* _To do_
Please give the listing again in its entirety, exactly as written.

Content starts

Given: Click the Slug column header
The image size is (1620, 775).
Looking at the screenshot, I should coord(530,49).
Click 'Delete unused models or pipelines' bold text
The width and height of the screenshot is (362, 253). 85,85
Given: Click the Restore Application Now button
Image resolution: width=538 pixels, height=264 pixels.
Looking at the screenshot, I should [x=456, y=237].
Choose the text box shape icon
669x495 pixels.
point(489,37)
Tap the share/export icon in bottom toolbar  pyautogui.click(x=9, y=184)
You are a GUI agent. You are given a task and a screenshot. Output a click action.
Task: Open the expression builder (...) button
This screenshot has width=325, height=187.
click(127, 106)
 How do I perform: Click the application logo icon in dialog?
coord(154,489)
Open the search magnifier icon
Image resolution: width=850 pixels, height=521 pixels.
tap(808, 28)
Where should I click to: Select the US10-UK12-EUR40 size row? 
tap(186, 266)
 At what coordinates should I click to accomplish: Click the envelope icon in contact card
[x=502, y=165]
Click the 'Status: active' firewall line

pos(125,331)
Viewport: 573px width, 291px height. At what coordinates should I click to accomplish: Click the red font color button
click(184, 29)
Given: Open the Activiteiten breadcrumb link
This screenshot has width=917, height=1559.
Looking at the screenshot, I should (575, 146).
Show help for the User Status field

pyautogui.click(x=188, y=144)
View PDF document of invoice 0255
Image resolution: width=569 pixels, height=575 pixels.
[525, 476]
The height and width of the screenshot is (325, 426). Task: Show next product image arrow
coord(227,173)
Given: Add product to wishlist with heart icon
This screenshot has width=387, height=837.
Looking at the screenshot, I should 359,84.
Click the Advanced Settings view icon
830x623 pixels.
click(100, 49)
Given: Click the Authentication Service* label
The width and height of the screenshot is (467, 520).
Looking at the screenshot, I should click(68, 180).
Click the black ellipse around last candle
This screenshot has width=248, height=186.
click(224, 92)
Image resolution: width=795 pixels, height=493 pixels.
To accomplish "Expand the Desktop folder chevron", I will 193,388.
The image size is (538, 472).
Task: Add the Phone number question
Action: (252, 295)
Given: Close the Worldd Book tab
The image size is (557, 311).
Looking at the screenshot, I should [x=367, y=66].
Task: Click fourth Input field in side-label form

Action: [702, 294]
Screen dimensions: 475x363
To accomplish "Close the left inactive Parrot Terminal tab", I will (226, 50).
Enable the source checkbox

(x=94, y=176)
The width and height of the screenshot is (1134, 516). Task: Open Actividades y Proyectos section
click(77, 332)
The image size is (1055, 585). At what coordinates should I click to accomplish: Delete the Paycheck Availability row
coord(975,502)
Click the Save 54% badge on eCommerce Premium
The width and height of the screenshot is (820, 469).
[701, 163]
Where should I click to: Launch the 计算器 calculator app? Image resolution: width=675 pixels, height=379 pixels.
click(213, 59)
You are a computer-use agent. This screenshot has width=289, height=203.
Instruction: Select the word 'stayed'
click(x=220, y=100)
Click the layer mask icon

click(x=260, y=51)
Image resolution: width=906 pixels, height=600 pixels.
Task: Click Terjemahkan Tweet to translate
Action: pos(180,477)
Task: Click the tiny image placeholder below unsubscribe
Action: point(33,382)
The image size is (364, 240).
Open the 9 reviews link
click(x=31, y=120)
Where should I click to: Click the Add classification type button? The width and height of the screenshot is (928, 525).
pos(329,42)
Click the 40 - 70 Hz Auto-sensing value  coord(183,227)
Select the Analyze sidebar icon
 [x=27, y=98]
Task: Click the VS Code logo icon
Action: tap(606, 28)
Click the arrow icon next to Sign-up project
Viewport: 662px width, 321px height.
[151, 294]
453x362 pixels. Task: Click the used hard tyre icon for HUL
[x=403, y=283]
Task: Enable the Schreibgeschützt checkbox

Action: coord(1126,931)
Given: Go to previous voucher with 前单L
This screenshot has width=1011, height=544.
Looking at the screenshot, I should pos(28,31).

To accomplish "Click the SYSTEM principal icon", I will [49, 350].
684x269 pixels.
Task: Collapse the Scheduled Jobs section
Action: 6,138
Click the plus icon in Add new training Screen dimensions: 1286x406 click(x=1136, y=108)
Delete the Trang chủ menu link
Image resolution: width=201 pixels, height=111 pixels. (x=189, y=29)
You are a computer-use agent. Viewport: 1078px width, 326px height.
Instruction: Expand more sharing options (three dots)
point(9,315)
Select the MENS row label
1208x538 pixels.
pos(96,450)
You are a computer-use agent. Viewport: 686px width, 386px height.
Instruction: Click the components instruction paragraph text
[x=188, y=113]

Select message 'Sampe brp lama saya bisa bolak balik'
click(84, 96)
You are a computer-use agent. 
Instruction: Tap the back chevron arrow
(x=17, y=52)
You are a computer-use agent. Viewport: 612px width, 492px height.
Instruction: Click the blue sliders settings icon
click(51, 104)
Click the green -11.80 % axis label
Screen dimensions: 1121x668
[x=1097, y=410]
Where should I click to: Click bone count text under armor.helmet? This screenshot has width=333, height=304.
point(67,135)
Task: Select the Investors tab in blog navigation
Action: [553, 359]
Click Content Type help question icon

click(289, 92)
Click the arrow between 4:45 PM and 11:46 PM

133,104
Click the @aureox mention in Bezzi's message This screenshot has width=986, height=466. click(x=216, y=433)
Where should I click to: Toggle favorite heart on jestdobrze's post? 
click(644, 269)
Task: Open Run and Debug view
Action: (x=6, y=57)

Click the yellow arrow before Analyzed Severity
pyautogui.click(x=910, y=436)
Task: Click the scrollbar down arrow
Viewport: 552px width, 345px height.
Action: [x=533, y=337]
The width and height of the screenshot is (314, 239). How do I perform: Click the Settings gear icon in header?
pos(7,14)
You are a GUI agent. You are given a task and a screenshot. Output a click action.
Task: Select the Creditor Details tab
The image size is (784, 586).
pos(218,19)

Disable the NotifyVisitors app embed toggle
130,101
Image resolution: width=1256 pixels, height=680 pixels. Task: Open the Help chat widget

Content ends

* _Exercise response_
Given: Click the Slug column header
The image size is (1620, 775).
Looking at the screenshot, I should coord(530,49).
Click 'Delete unused models or pipelines' bold text
The width and height of the screenshot is (362, 253). 85,85
Given: Click the Restore Application Now button
Image resolution: width=538 pixels, height=264 pixels.
Looking at the screenshot, I should [x=456, y=237].
Choose the text box shape icon
669x495 pixels.
point(489,37)
Tap the share/export icon in bottom toolbar  pyautogui.click(x=9, y=184)
You are a GUI agent. You are given a task and a screenshot. Output a click action.
Task: Open the expression builder (...) button
This screenshot has width=325, height=187.
click(127, 106)
 How do I perform: Click the application logo icon in dialog?
coord(154,489)
Open the search magnifier icon
Image resolution: width=850 pixels, height=521 pixels.
tap(808, 28)
Where should I click to: Select the US10-UK12-EUR40 size row? 
tap(186, 266)
 At what coordinates should I click to accomplish: Click the envelope icon in contact card
[x=502, y=165]
Click the 'Status: active' firewall line

pos(125,331)
Viewport: 573px width, 291px height. At what coordinates should I click to accomplish: Click the red font color button
click(184, 29)
Given: Open the Activiteiten breadcrumb link
This screenshot has width=917, height=1559.
Looking at the screenshot, I should (575, 146).
Show help for the User Status field

pyautogui.click(x=188, y=144)
View PDF document of invoice 0255
Image resolution: width=569 pixels, height=575 pixels.
[525, 476]
The height and width of the screenshot is (325, 426). Task: Show next product image arrow
coord(227,173)
Given: Add product to wishlist with heart icon
This screenshot has width=387, height=837.
Looking at the screenshot, I should 359,84.
Click the Advanced Settings view icon
830x623 pixels.
click(100, 49)
Given: Click the Authentication Service* label
The width and height of the screenshot is (467, 520).
Looking at the screenshot, I should click(68, 180).
Click the black ellipse around last candle
This screenshot has width=248, height=186.
click(224, 92)
Image resolution: width=795 pixels, height=493 pixels.
To accomplish "Expand the Desktop folder chevron", I will 193,388.
The image size is (538, 472).
Task: Add the Phone number question
Action: (252, 295)
Given: Close the Worldd Book tab
The image size is (557, 311).
Looking at the screenshot, I should [x=367, y=66].
Task: Click fourth Input field in side-label form

Action: [702, 294]
Screen dimensions: 475x363
To accomplish "Close the left inactive Parrot Terminal tab", I will (226, 50).
Enable the source checkbox

(x=94, y=176)
The width and height of the screenshot is (1134, 516). Task: Open Actividades y Proyectos section
click(77, 332)
The image size is (1055, 585). At what coordinates should I click to accomplish: Delete the Paycheck Availability row
coord(975,502)
Click the Save 54% badge on eCommerce Premium
The width and height of the screenshot is (820, 469).
[701, 163]
Where should I click to: Launch the 计算器 calculator app? Image resolution: width=675 pixels, height=379 pixels.
click(213, 59)
You are a computer-use agent. This screenshot has width=289, height=203.
Instruction: Select the word 'stayed'
click(x=220, y=100)
Click the layer mask icon

click(x=260, y=51)
Image resolution: width=906 pixels, height=600 pixels.
Task: Click Terjemahkan Tweet to translate
Action: pos(180,477)
Task: Click the tiny image placeholder below unsubscribe
Action: point(33,382)
The image size is (364, 240).
Open the 9 reviews link
click(x=31, y=120)
Where should I click to: Click the Add classification type button? The width and height of the screenshot is (928, 525).
pos(329,42)
Click the 40 - 70 Hz Auto-sensing value  coord(183,227)
Select the Analyze sidebar icon
 [x=27, y=98]
Task: Click the VS Code logo icon
Action: tap(606, 28)
Click the arrow icon next to Sign-up project
Viewport: 662px width, 321px height.
[151, 294]
453x362 pixels. Task: Click the used hard tyre icon for HUL
[x=403, y=283]
Task: Enable the Schreibgeschützt checkbox

Action: coord(1126,931)
Given: Go to previous voucher with 前单L
This screenshot has width=1011, height=544.
Looking at the screenshot, I should pos(28,31).

To accomplish "Click the SYSTEM principal icon", I will [49, 350].
684x269 pixels.
Task: Collapse the Scheduled Jobs section
Action: 6,138
Click the plus icon in Add new training Screen dimensions: 1286x406 click(x=1136, y=108)
Delete the Trang chủ menu link
Image resolution: width=201 pixels, height=111 pixels. (x=189, y=29)
You are a computer-use agent. Viewport: 1078px width, 326px height.
Instruction: Expand more sharing options (three dots)
point(9,315)
Select the MENS row label
1208x538 pixels.
pos(96,450)
You are a computer-use agent. Viewport: 686px width, 386px height.
Instruction: Click the components instruction paragraph text
[x=188, y=113]

Select message 'Sampe brp lama saya bisa bolak balik'
click(84, 96)
You are a computer-use agent. 
Instruction: Tap the back chevron arrow
(x=17, y=52)
You are a computer-use agent. Viewport: 612px width, 492px height.
Instruction: Click the blue sliders settings icon
click(51, 104)
Click the green -11.80 % axis label
Screen dimensions: 1121x668
[x=1097, y=410]
Where should I click to: Click bone count text under armor.helmet? This screenshot has width=333, height=304.
point(67,135)
Task: Select the Investors tab in blog navigation
Action: [553, 359]
Click Content Type help question icon

click(289, 92)
Click the arrow between 4:45 PM and 11:46 PM

133,104
Click the @aureox mention in Bezzi's message This screenshot has width=986, height=466. click(x=216, y=433)
Where should I click to: Toggle favorite heart on jestdobrze's post? 
click(644, 269)
Task: Open Run and Debug view
Action: (x=6, y=57)

Click the yellow arrow before Analyzed Severity
pyautogui.click(x=910, y=436)
Task: Click the scrollbar down arrow
Viewport: 552px width, 345px height.
Action: [x=533, y=337]
The width and height of the screenshot is (314, 239). How do I perform: Click the Settings gear icon in header?
pos(7,14)
You are a GUI agent. You are given a task and a screenshot. Output a click action.
Task: Select the Creditor Details tab
The image size is (784, 586).
pos(218,19)

Disable the NotifyVisitors app embed toggle
130,101
Image resolution: width=1256 pixels, height=680 pixels. Task: Open the Help chat widget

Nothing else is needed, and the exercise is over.